I open the Scriptures hastily, perhaps roughly. Like a soft answer turning away wrath, the page falls to I Thessalonians 4. Paul is urging God’s people to walk according to their calling, to walk in purity, to follow the Holy Spirit, to love deeply. “Do so more and more,” Paul writes. He says it a couple times: more and more. You’re already doing it – and you’re doing it well, he says. Keep going. Don’t stop. Aim and work for more.
At first, I am troubled by these words. “I’m already exhausted,” I mutter to myself. “Is that what this Christian life is all about – just striving, never being enough, always having to do more?”
“Really, I’m doing fine in my Christian life”—that’s what I think, there in the middle of my grouchy morning, in the middle of my unkind words and complaining spirit and anxious thoughts.
God is good by His Spirit to help us on these sorts of days.
For suddenly, like a torch ignited to light the way, I see that “more and more” is not burdensome—but beautiful. My grouchy, tired soul realizes that “more and more” is exactly what I need and crave. Holiness—love, joy, peace, patience, kindness, being like God Himself—is deeply desirable.
A simple metaphor springs to my mind. Can there be a garden too big, with too many flowers blooming? Can there be too many sweet friends who support you, and cheer you? Can there be too much whipped cream on the ice-cream sundae? Tailor the story to your own loves. When you love something or someone, you don’t complain about having “more and more” of that thing or that person. You don’t tire of the good and the beautiful.
And that’s what Paul is saying. Walking with God is your good and beautiful calling.
“More and more” is troubling—and good and beautiful—on two levels, the first of internal concern and the second of external angst.
Internally, there’s my immediate reaction: I’m already trying so hard, I’m already tired. Can’t you just give me a break? Must I really work more? To this, I say to my soul: “Yes, yes—take a break, and work more!” Take a break from your sin—that sin that is wearing you down and making you frown this sunny morning. Let go of your pride and release your anxieties. Stop trying so hard to win the argument and approval of your competitors. Instead, drink of the fountain that is Christ. The holiness we are called to is not an isolating list of rules or thankless To Do list. It’s about a way of living—the way where self-sacrifice and perseverance and pouring out is the breathing in and out of Christ Himself. You’re not on your own. You work by the Holy Spirit in you and you work by the body of Christ upholding you. The hard work of holiness is the labor of a relationship, a work that is covered in joy, like the exploration of a beautiful and wondrous secret garden, where more lilies lie just around the bend, where we would not think to stop short or turn away from the blooming rose arbor. And this work, this task of holiness, is not unending! There is an end: when we will be together with the Lover of our Souls, and all His people, forever. Seeing Him, we will be like Him. We will never be separated from Him. This is our comfort.

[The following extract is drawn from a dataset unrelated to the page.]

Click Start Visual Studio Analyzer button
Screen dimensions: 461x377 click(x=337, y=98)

But the second reaction to “more and more” is this: I just don’t want to be weird. This is my external concern: I don’t want to be so different or radical from the rest of the world. Sheldon Vanauken, in his book A Severe Mercy, describes his struggle with this as a new believer, desirous to follow Christ but fearful of being “too much.” He confesses, “I wanted Him approving from a considerable distance. I didn’t want to be thinking of Him. I wanted to be free—like Gypsy [the carefree pup].” But he describes his wife this way: “She simply wanted God—almost totally. Her service was her freedom, her joy” (p. 136). Ultimately, it is her death, the severe mercy, which unveils the immeasurable beauty of a life “swallowed up in God.”

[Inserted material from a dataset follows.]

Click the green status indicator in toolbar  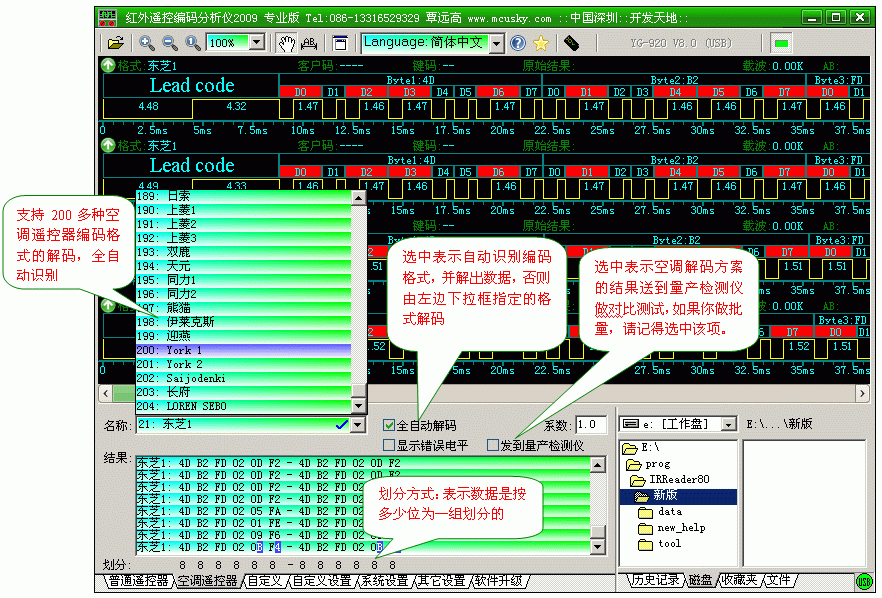tap(781, 43)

“More and more,” then, attacks this part of all of us that wants to avoid utter transformation—avoid the disguised but ultimate glory. Jesus asks us not to settle with a sort of friendship remaining at an arm’s length, at a “considerable distance.” He asks us to marry Him, to forsake all others, to look nowhere beyond Him. He asks us to trust Him with our whole lives, to trust Him to show us a love beyond imagination. We’re called to take another step closer and press in, and let the world say, “Why is everything about Jesus for her?”

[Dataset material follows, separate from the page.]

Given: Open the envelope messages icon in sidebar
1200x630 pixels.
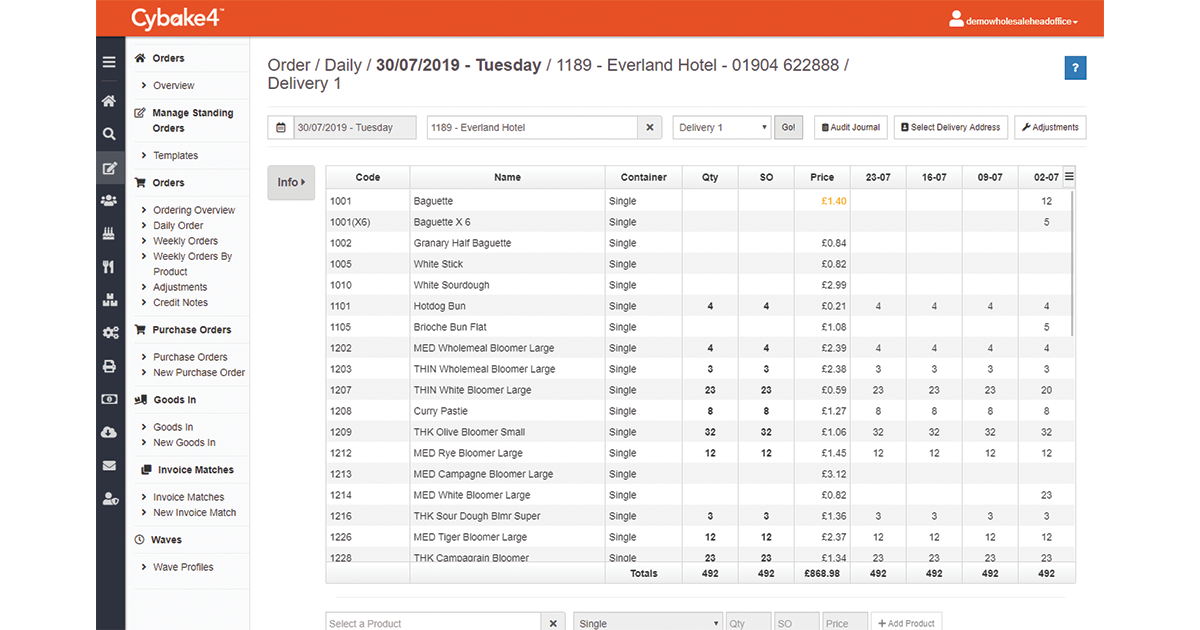Looking at the screenshot, I should [109, 465].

Nobody would have asked such a question of me that morning on the porch. But now I’m convicted, and relieved, and inspired, all at once. (That’s God’s Word for you.) And I whisper to my soul, and whisper now to you: do everything you can to get more and more of God—because He’s done everything—in fact, He died—for you, to know you and love you and give you all the fullness of life. He’s worthy of “more and more.”